Deliver Us from Evil

2006 documentary

Rating: 13/20

Plot: Apparently, Catholic priests have been molesting children and the church has been covering it up for years. Who knew? Director Amy Berg finds herself a pedophile willing to speak on camera about his experiences with being shifted from parish to parish following molestation accusations.

She finds him and takes him to a park to interview him. A park just crawling with sexy little children. It's difficult for me to figure out why exactly. I guess she was more concerned with getting a nice shot of Father O'Grady leering at a little boy than just letting his words speak for themselves. Getting it all directly from the pedophile's mouth is really the only novel part about Deliver Us from Evil. This is all old news, right? This is just Amy Berg jumping at the chance to shock and awe with a documentary subject, finding herself a bad bad priest and a composer who isn't afraid to pour it on pretty thick and then pretty much letting the documentary make itself. Because there's not exactly anything new here. There's nothing about this that will help anybody heal or help solve the problem. It's shooting priests in a barrel, and although finding parents willing to cry their eyes out on camera makes for some pretty good documentary footage, it's all pretty pointless in the end. And speaking of parents, you get just as upset at the parents in the stories of these molested children as you do the criminal priests and the higher-ups who help cover it all up. Father O'Grady, by the way, seems mentally ill. I'm not real sure why he agreed to appear on camera anyway, but there seems to be something wrong with the guy's mind. Other than the insatiable urge to touch children, I mean. There's just something missing, and you can see it in his eyes. Don't get me wrong--the information in this documentary is important. I just really didn't like the film's style, organization, or length. It felt like a television expose that was twice the length, one that wasn't exactly organized in a way that enhanced the experience. It's like a color-by-numbers documentary that didn't quite know when to quit. I guess I can be happy after watching this that my mother quit being a Catholic before I was born and that I'm smart enough not to put my children in situations that are dangerous to them. Other than that, I'm not sure why I needed to watch this.


cory said...

Your reaction to this caught me by surprise, but then so did your take on "Talk of the Town". If anything, I would have guessed your grades would be reversed.
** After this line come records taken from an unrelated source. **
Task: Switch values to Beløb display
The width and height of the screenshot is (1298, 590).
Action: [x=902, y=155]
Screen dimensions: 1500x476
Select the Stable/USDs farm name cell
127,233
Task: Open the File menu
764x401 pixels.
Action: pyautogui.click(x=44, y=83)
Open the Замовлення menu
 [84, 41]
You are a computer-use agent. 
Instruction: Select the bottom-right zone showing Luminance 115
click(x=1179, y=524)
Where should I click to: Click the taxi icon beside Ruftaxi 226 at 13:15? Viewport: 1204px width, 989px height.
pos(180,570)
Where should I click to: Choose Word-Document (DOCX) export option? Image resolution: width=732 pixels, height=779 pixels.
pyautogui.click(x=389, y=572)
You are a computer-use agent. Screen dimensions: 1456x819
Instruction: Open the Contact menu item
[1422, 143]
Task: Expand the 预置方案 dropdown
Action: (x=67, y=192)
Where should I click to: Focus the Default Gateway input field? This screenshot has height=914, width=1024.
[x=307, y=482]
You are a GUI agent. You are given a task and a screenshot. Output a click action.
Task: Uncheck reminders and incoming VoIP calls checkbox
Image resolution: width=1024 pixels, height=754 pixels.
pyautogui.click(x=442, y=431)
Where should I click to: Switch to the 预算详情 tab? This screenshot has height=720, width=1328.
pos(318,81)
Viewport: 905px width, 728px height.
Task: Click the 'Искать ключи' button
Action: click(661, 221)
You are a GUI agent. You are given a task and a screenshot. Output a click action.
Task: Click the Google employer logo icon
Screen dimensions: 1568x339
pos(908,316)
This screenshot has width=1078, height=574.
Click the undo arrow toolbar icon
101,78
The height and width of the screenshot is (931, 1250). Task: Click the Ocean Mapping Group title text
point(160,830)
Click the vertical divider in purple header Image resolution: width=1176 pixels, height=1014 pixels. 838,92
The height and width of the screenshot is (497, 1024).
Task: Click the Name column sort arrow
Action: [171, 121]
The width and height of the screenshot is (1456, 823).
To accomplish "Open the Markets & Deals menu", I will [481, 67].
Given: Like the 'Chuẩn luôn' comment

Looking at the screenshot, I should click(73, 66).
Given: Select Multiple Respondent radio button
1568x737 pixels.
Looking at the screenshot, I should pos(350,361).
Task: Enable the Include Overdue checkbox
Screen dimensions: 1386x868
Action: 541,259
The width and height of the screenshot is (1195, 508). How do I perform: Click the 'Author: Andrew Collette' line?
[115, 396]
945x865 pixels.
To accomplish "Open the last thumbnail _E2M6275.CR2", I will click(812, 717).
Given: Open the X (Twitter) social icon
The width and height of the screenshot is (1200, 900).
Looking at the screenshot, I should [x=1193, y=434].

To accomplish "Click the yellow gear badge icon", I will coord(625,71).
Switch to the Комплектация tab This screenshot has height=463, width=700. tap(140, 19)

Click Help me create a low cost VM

I wouldn't argue with your technique critique (loved putting those two words together), though I think the films' structure, score, and length were all fine, personally. I do have a strong issue with the idea that there is nothing new or useful in the material, though. Outside of personal stories about bizarre New Yorkers, how many "new" thing are there? Sure, the parents are often naive (or stupid depending on your religious views) to have this kind of trust, but I was shocked and appalled at how complicit and enabling the church was (is?), and was very moved at the depiction of the emotional aftermath. In short, the movie really pissed me off, and if enough people get pissed off, maybe eventually the church will be moved to stop behaving in this manner. "Deliver Us From Evil" is a shocking, well made, and important documentary. Thanks for giving it a try anyway. A 17 from me.

Replacement doc: "One Day in September". Your criteria for judging and liking documentaries remains a mystery to me, so I hope you like this one better.

Shane said...

I think I prefer documentaries about bizarre New Yorkers or something that isn't going to be talked about on network television. I didn't think this succeeded in any way other than being a major downer.